** BEGIN EXERCISE INPUTS **

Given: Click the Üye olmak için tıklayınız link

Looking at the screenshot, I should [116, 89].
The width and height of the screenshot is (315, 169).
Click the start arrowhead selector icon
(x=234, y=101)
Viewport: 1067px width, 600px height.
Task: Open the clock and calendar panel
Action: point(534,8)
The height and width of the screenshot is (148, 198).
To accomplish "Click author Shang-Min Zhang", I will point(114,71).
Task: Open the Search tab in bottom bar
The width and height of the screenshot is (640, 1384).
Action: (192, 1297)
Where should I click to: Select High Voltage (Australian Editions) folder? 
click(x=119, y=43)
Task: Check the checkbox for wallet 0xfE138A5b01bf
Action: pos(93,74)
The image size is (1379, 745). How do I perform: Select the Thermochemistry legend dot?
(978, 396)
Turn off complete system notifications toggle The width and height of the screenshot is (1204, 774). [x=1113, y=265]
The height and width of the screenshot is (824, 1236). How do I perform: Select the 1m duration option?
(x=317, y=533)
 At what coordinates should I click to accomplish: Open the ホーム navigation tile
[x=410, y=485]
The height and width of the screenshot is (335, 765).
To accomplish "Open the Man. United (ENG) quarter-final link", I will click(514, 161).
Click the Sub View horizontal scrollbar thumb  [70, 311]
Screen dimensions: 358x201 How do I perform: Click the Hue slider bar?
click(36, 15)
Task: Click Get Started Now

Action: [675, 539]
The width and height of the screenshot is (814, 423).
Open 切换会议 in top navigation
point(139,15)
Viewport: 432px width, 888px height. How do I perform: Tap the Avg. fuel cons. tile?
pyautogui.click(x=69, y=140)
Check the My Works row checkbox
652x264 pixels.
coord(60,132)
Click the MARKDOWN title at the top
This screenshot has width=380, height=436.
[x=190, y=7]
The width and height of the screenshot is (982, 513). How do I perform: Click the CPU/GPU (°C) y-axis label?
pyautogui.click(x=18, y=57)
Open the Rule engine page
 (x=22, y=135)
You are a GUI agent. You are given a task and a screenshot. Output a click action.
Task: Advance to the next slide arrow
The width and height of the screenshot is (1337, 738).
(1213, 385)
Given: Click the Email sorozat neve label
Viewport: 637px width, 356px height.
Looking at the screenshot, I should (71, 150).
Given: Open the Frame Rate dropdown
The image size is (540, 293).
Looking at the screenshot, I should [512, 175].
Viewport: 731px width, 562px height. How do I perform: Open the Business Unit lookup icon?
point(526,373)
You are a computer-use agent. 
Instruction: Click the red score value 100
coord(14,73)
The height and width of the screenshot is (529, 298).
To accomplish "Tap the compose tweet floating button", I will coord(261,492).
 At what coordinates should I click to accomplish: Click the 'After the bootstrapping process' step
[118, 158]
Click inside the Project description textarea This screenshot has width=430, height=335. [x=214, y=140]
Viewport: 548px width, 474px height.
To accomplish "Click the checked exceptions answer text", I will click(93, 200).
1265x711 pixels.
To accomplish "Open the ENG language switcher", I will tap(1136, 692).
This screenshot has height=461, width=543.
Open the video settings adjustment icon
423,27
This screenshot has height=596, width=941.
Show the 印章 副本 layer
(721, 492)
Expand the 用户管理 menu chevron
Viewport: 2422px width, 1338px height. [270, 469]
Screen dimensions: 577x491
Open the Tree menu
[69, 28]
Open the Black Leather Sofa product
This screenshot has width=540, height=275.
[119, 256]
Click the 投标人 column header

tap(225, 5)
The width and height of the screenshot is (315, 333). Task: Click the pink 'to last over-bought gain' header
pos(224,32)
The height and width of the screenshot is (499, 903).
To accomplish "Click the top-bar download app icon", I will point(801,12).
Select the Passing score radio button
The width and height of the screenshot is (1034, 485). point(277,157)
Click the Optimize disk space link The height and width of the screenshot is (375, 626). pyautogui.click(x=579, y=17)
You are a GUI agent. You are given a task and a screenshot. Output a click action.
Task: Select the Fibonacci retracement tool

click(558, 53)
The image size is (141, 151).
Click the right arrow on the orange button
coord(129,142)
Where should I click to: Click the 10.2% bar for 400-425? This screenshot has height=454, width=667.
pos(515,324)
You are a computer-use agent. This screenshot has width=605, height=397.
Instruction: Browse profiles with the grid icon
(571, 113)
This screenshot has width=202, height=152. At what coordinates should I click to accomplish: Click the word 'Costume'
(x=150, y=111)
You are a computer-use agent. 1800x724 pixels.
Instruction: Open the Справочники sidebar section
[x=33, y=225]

** END EXERCISE INPUTS **

GIVEN TASK: Convert the material above into a Markdown table with columns Row and Text. Put one nonblank line per row, numbered in order, and omit blank lines.

FINISHED ANSWER:
| Row | Text |
|---|---|
| 1 | Given: Click the Üye olmak için tıklayınız link |
| 2 | Looking at the screenshot, I should [116, 89]. |
| 3 | The width and height of the screenshot is (315, 169). |
| 4 | Click the start arrowhead selector icon |
| 5 | (x=234, y=101) |
| 6 | Viewport: 1067px width, 600px height. |
| 7 | Task: Open the clock and calendar panel |
| 8 | Action: point(534,8) |
| 9 | The height and width of the screenshot is (148, 198). |
| 10 | To accomplish "Click author Shang-Min Zhang", I will point(114,71). |
| 11 | Task: Open the Search tab in bottom bar |
| 12 | The width and height of the screenshot is (640, 1384). |
| 13 | Action: (192, 1297) |
| 14 | Where should I click to: Select High Voltage (Australian Editions) folder?  |
| 15 | click(x=119, y=43) |
| 16 | Task: Check the checkbox for wallet 0xfE138A5b01bf |
| 17 | Action: pos(93,74) |
| 18 | The image size is (1379, 745). How do I perform: Select the Thermochemistry legend dot? |
| 19 | (978, 396) |
| 20 | Turn off complete system notifications toggle The width and height of the screenshot is (1204, 774). [x=1113, y=265] |
| 21 | The height and width of the screenshot is (824, 1236). How do I perform: Select the 1m duration option? |
| 22 | (x=317, y=533) |
| 23 |  At what coordinates should I click to accomplish: Open the ホーム navigation tile |
| 24 | [x=410, y=485] |
| 25 | The height and width of the screenshot is (335, 765). |
| 26 | To accomplish "Open the Man. United (ENG) quarter-final link", I will click(514, 161). |
| 27 | Click the Sub View horizontal scrollbar thumb  [70, 311] |
| 28 | Screen dimensions: 358x201 How do I perform: Click the Hue slider bar? |
| 29 | click(36, 15) |
| 30 | Task: Click Get Started Now |
| 31 | Action: [675, 539] |
| 32 | The width and height of the screenshot is (814, 423). |
| 33 | Open 切换会议 in top navigation |
| 34 | point(139,15) |
| 35 | Viewport: 432px width, 888px height. How do I perform: Tap the Avg. fuel cons. tile? |
| 36 | pyautogui.click(x=69, y=140) |
| 37 | Check the My Works row checkbox |
| 38 | 652x264 pixels. |
| 39 | coord(60,132) |
| 40 | Click the MARKDOWN title at the top |
| 41 | This screenshot has width=380, height=436. |
| 42 | [x=190, y=7] |
| 43 | The width and height of the screenshot is (982, 513). How do I perform: Click the CPU/GPU (°C) y-axis label? |
| 44 | pyautogui.click(x=18, y=57) |
| 45 | Open the Rule engine page |
| 46 |  (x=22, y=135) |
| 47 | You are a GUI agent. You are given a task and a screenshot. Output a click action. |
| 48 | Task: Advance to the next slide arrow |
| 49 | The width and height of the screenshot is (1337, 738). |
| 50 | (1213, 385) |
| 51 | Given: Click the Email sorozat neve label |
| 52 | Viewport: 637px width, 356px height. |
| 53 | Looking at the screenshot, I should (71, 150). |
| 54 | Given: Open the Frame Rate dropdown |
| 55 | The image size is (540, 293). |
| 56 | Looking at the screenshot, I should [512, 175]. |
| 57 | Viewport: 731px width, 562px height. How do I perform: Open the Business Unit lookup icon? |
| 58 | point(526,373) |
| 59 | You are a computer-use agent.  |
| 60 | Instruction: Click the red score value 100 |
| 61 | coord(14,73) |
| 62 | The height and width of the screenshot is (529, 298). |
| 63 | To accomplish "Tap the compose tweet floating button", I will coord(261,492). |
| 64 |  At what coordinates should I click to accomplish: Click the 'After the bootstrapping process' step |
| 65 | [118, 158] |
| 66 | Click inside the Project description textarea This screenshot has width=430, height=335. [x=214, y=140] |
| 67 | Viewport: 548px width, 474px height. |
| 68 | To accomplish "Click the checked exceptions answer text", I will click(93, 200). |
| 69 | 1265x711 pixels. |
| 70 | To accomplish "Open the ENG language switcher", I will tap(1136, 692). |
| 71 | This screenshot has height=461, width=543. |
| 72 | Open the video settings adjustment icon |
| 73 | 423,27 |
| 74 | This screenshot has height=596, width=941. |
| 75 | Show the 印章 副本 layer |
| 76 | (721, 492) |
| 77 | Expand the 用户管理 menu chevron |
| 78 | Viewport: 2422px width, 1338px height. [270, 469] |
| 79 | Screen dimensions: 577x491 |
| 80 | Open the Tree menu |
| 81 | [69, 28] |
| 82 | Open the Black Leather Sofa product |
| 83 | This screenshot has width=540, height=275. |
| 84 | [119, 256] |
| 85 | Click the 投标人 column header |
| 86 | tap(225, 5) |
| 87 | The width and height of the screenshot is (315, 333). Task: Click the pink 'to last over-bought gain' header |
| 88 | pos(224,32) |
| 89 | The height and width of the screenshot is (499, 903). |
| 90 | To accomplish "Click the top-bar download app icon", I will point(801,12). |
| 91 | Select the Passing score radio button |
| 92 | The width and height of the screenshot is (1034, 485). point(277,157) |
| 93 | Click the Optimize disk space link The height and width of the screenshot is (375, 626). pyautogui.click(x=579, y=17) |
| 94 | You are a GUI agent. You are given a task and a screenshot. Output a click action. |
| 95 | Task: Select the Fibonacci retracement tool |
| 96 | click(558, 53) |
| 97 | The image size is (141, 151). |
| 98 | Click the right arrow on the orange button |
| 99 | coord(129,142) |
| 100 | Where should I click to: Click the 10.2% bar for 400-425? This screenshot has height=454, width=667. |
| 101 | pos(515,324) |
| 102 | You are a computer-use agent. This screenshot has width=605, height=397. |
| 103 | Instruction: Browse profiles with the grid icon |
| 104 | (571, 113) |
| 105 | This screenshot has width=202, height=152. At what coordinates should I click to accomplish: Click the word 'Costume' |
| 106 | (x=150, y=111) |
| 107 | You are a computer-use agent. 1800x724 pixels. |
| 108 | Instruction: Open the Справочники sidebar section |
| 109 | [x=33, y=225] |